2.5 The first, of the four (4) instalments, was to be remitted to Tate on the execution of the aforementioned agreement. Accordingly, the assessee, in its capacity as a representative assessee for Tate, applied to the Inspecting Assistant Commissioner (in short, ‘IAC’) for permission to remit the first instalment in the sum of £ 38750. The IAC accorded its no objection vide certificate dated 27.03.1984 albeit with a caveat that the assessee would have to deduct tax at source at the rate of 20% towards tax on the gross amount of remittance. Resultantly, the assessee could remit to Tate the amount only after deduction of tax at source. A similar no objection certificate was issued by the IAC vide its certificate dated 17.05.1984 in respect of the second remittance in the sum of £1,16,250.

2.6 It is pertinent to note that, in the two certificates issued by the IAC, no reasons were supplied as to why the assessee had been called upon to deduct tax at source at the rate of 20%.

2.7 The assessee being aggrieved by the said action of the IAC preferred an appeal to the Commissioner of Income Tax (Appeals) [in short, CIT(A)]. Several grounds were raised in the appeal by the assessee. The principle ground being that the remittance to Tate was not in the nature of royalty; the remittances in the hand of Tate constituted industrial or commercial profits and since Article VIII of the Double Taxation Avoidance Agreement (in short ‘DTAA’) obtaining between India and the United Kingdom was applicable, the said remittances could be taxed only if Tate was shown to have a permanent establishment in India.

2.8 In support of the aforesaid stand, it was argued that Tate had no permanent establishment in India.

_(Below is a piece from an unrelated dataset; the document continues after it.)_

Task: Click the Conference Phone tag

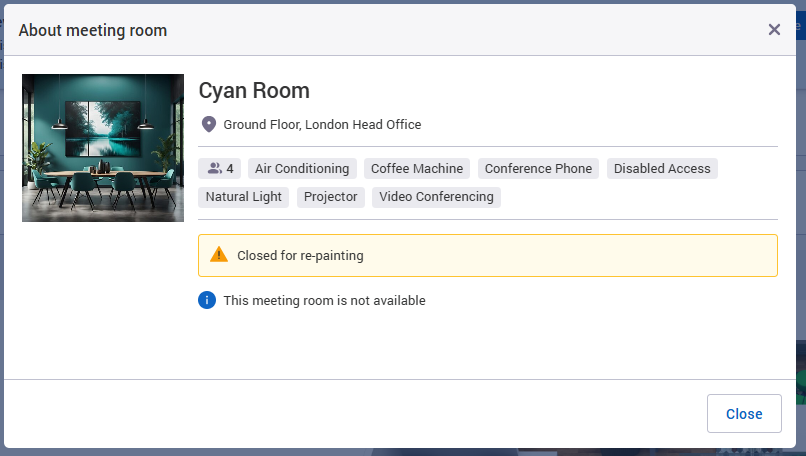Action: point(538,169)
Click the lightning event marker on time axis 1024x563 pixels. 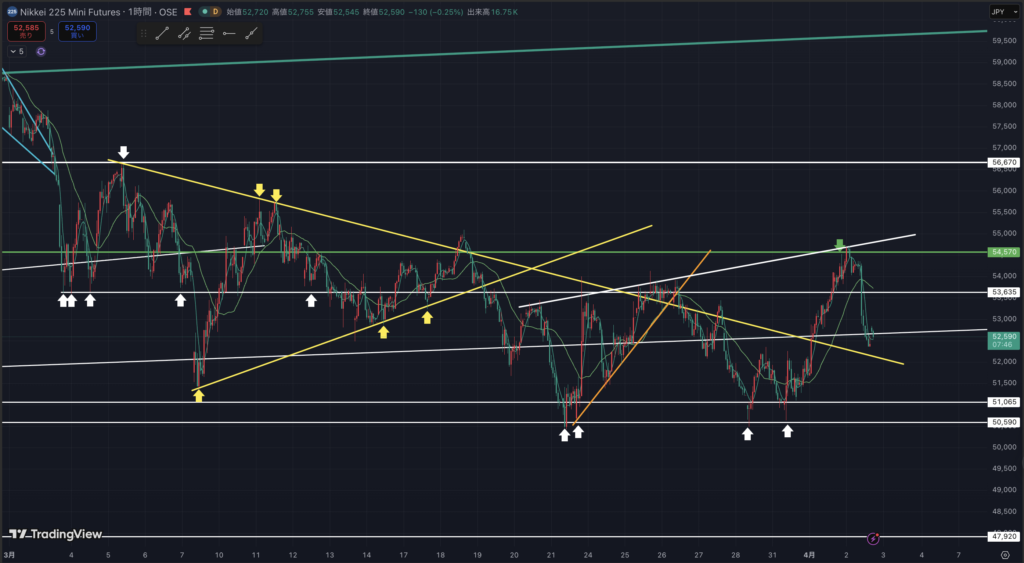coord(873,538)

It appears, in this regard, a reference was made to a certificate dated 02.03.1984 to establish that Tate had no establishment in India in terms of Article V of the DTAA

2.9 The CIT(A), however, came to the conclusion that the remittances made to Tate by the assessee fell within the purview of the expression “payments of any kind” appearing in Article XIII (3) of the DTAA The CIT (A), however, accepted the position that the provisions of Section 9(1)(vi) of the Income Tax Act, 1961 (in short, ‘I.T. Act’) would be overridden in view of the provisions of Article XIII (3) of the DTAA. The CIT (A) was of the view that the term ‘technical know-how’ was wide enough to include not only outright sales of design or know-how but also any other provision of technical assistance. He also went on to hold that for a payment to be construed as royalty under the provisions of Article XIII(3) of the DTAA, it made little difference whether the payments made were lump-sum or, were made periodically or, even on a recurring basis. For these reasons, the CIT(A) concluded by holding that: “in the present case, it is clear that technical know how was provided by the foreign enterprise including lending of services of foreign technicians. The payment was clearly in the nature of royalty and it could not be said that payment had to be treated as commercial or industrial profits.”